###**Creating Schema**
Creating Source and Target Schemas in Spark SQL

In [0]:
spark.sql("CREATE SCHEMA IF NOT EXISTS workspace.source")  # Create source schema if it doesn't exist
spark.sql("CREATE SCHEMA IF NOT EXISTS workspace.target")  # Create target schema if it doesn't exist

DataFrame[]

### **Loading and Saving sales2 Data Table**
Read from AccuWeather Source and Overwrite to Workspace Source Schema

In [0]:
sales2 = spark.sql("select * from samples.bakehouse.sales_suppliers")
sales2.write.mode("overwrite").saveAsTable("workspace.source.sales2")

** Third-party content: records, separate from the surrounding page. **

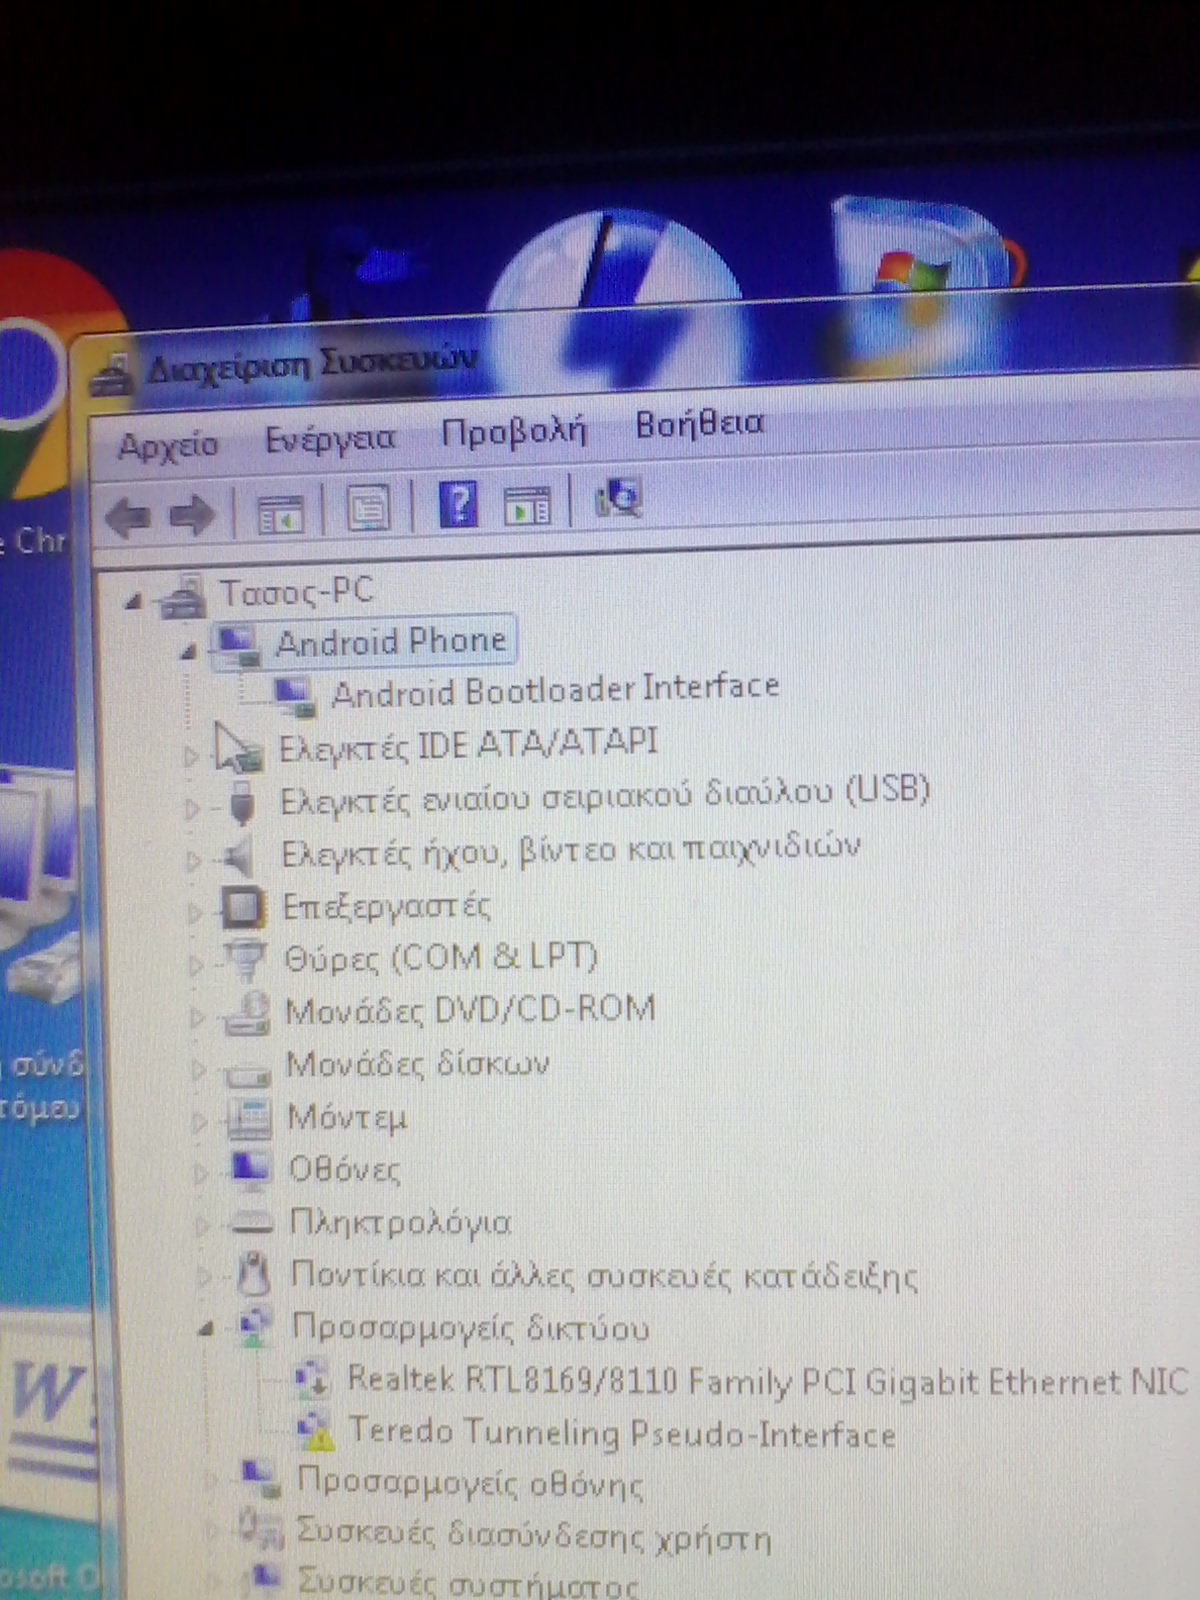Screen dimensions: 1200x1600
Task: Select Android Bootloader Interface device
Action: click(554, 690)
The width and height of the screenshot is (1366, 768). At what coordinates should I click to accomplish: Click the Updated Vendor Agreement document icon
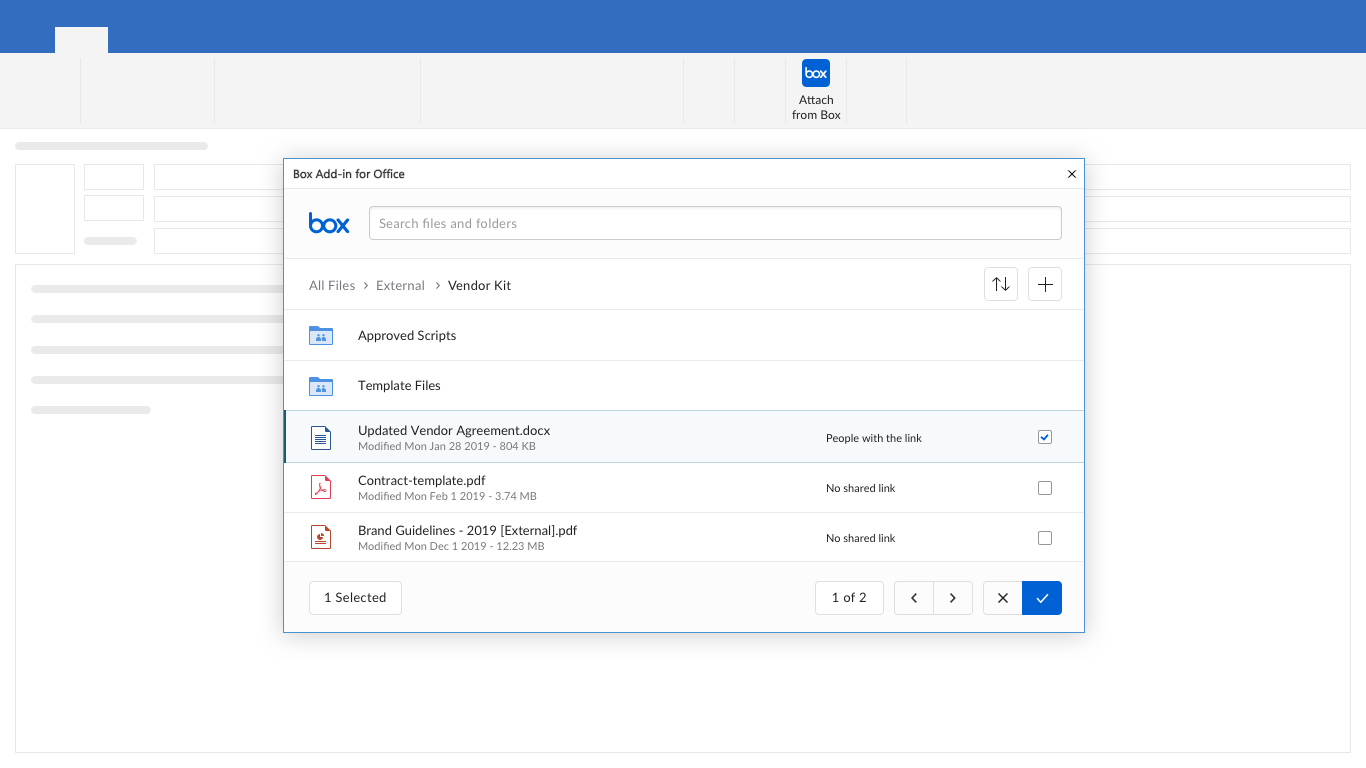pyautogui.click(x=321, y=438)
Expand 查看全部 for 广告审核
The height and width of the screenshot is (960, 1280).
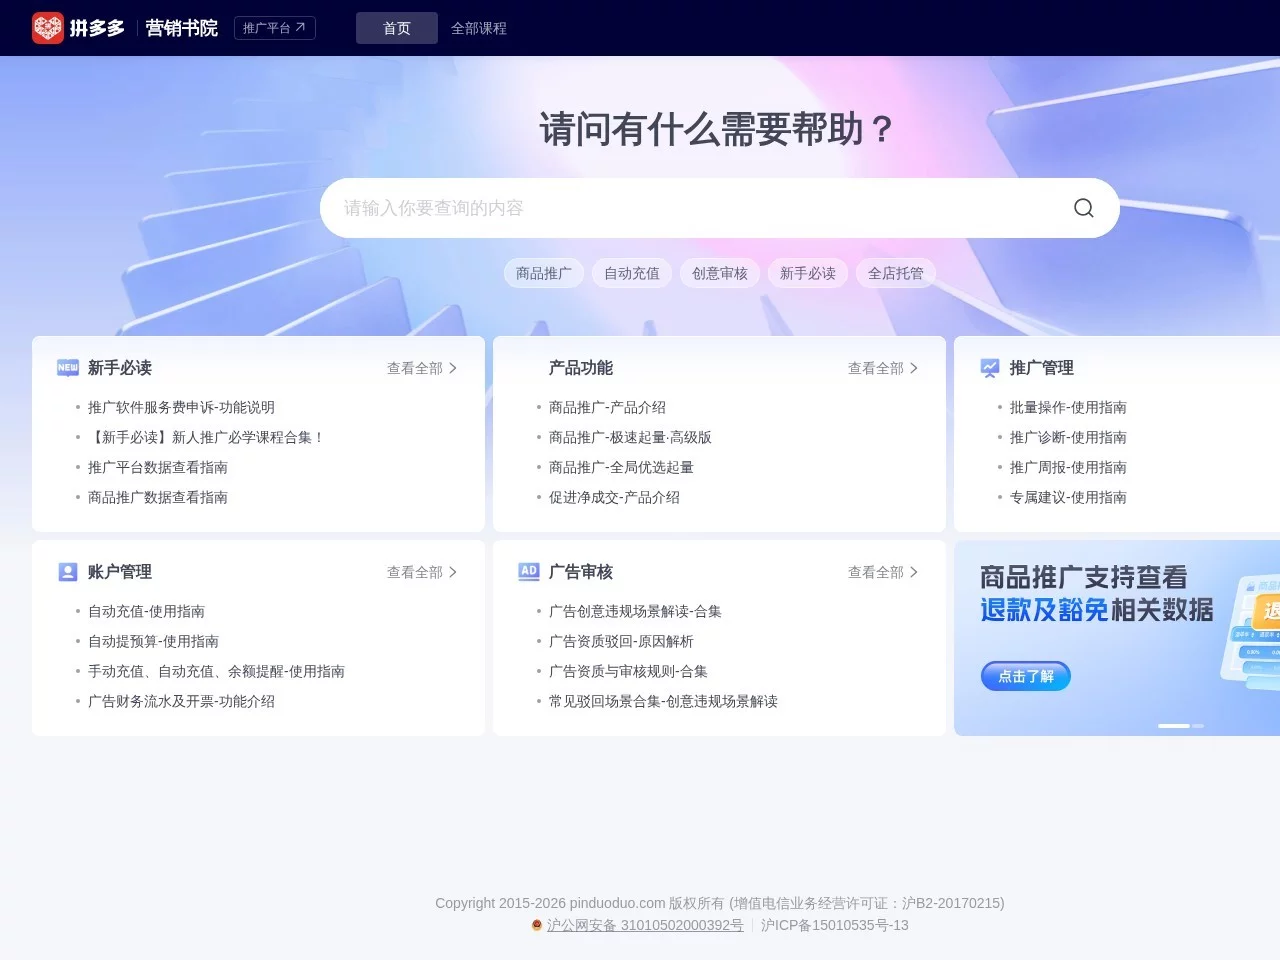(x=881, y=571)
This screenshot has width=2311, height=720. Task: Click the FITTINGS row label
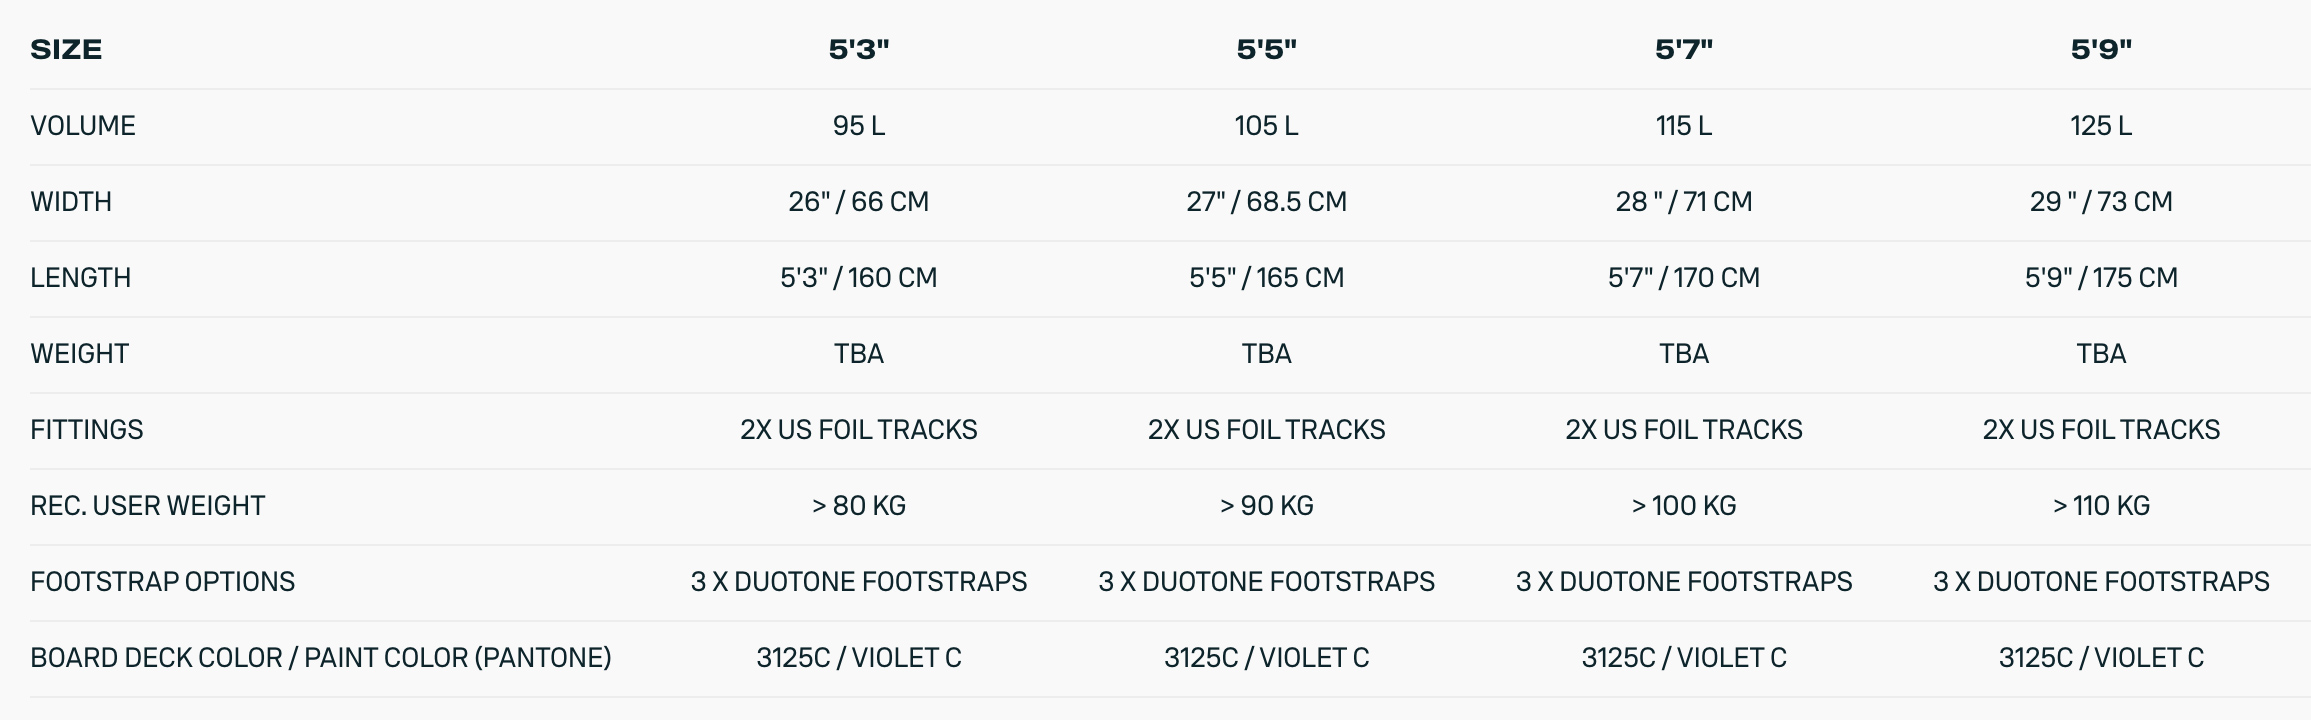point(87,430)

### **Read and Display SCD1 Source Table**
Load Data from workspace.source.scd1 and Visualize Contents

In [0]:
source = spark.read.table('workspace.source.sales2')
source.display()

### Generate Row-Level Hash Using SHA-256
Create RowHash from Concatenated Values and Drop ConCatValue

In [0]:
# Create a hash key by concatenating all columns into a single string column 'RowHash'
from pyspark.sql import functions as F

# Concatenate all columns in 'source' DataFrame into 'RowHash'
source = source.withColumn('RowHash', F.sha2(F.concat_ws('', *source.columns), 256))

In [0]:
display(source)

supplierID,name,ingredient,continent,city,district,size,longitude,latitude,approved,RowHash
4000000,Cacao Wonders,cacao,South America,Guayaquil,Las Peñas,M,-79.8974,-2.1791,Y,19e37f9076246ae6ffb69e9be7ed2073d94656fb55aadc78ee09807ffd86ff36
4000001,Coconut Grove,coconut,Asia,Manila,Intramuros,S,121.0221,14.6042,Y,dd8379700727ada5448616395cee167291078ba63a10ae62f20ea3708b19004a
4000002,Almond Delights,almonds,Europe,Valencia,Ruzafa,L,-0.3762,39.4699,Y,2618ef1944d020b72ae94ce0343b054c4818855400650829c903c0a0bec5004c
4000003,Sugar Cane Harvest,cane sugar,South America,Sao Paulo,Vila Madalena,XL,-46.6333,-23.5489,Y,98327b4f32a42f832fa286d6fd6c96ba0734010fc2fdb4cb3ac62aa321f2b06c
4000004,Vanilla Valley,vanilla,North America,Mexico City,Roma Norte,M,-99.1332,19.4326,Y,e6d6a60d578c4b2907df80d8b136e67370b976e9a0754f68a4dd914058b61839
4000005,Pecan Pleasures,pecans,North America,Atlanta,Virginia-Highland,S,-84.3888,33.749,Y,eb24f9d60f76123cd4744b9bff18c66b5c1babd2a3950faef75a353837c96dd0
4000006,Hazelnut Haven,hazelnuts,Europe,Istanbul,Kadıköy,XXL,28.9784,41.0082,Y,432fd8759f3212a0b0fb1b90a232b03f65ff6883d1cf4247f71366737d55d732
4000007,Cinnamon Spice,cinnamon,Asia,Colombo,Galle Face Green,L,79.8612,6.9271,Y,5bb8fa1ebe1c59e25cf6022593adba52ad61c9fb79d47eccd81d402afa43597c
4000008,Cashew Corner,cashews,Asia,Goa,Anjuna Beach,XL,73.8067,15.3173,Y,edfa576dd2e0c945b119604b91e8d4680a64e069945367ff633b7ae2d72be8fe
4000009,Maple Monarch,maple syrup,North America,Montreal,Plateau Mont-Royal,M,-73.5673,45.5017,Y,2de584aa231a74956a5ac5dfd69a06aab3050410b11f8c89c095b95b4feaee24


### Add Metadata Columns to Source Data
Include IndCurrent, CreatedDate, and ModifiedDate in the Dataset

In [0]:
# Add three new columns to source :
# 1. 'IndCurrent': Set to 1 for all rows, indicating the current/active record.
# 2. 'CreatedDate': Set to the current timestamp, representing when the record was created.
# 3. 'ModifiedDate': Set to the current timestamp, representing when the record was last modified.
source = source.withColumn("IndCurrent", F.lit(1)) \
    .withColumn("CreatedDate", F.current_timestamp()) \
    .withColumn("ModifiedDate", F.current_timestamp())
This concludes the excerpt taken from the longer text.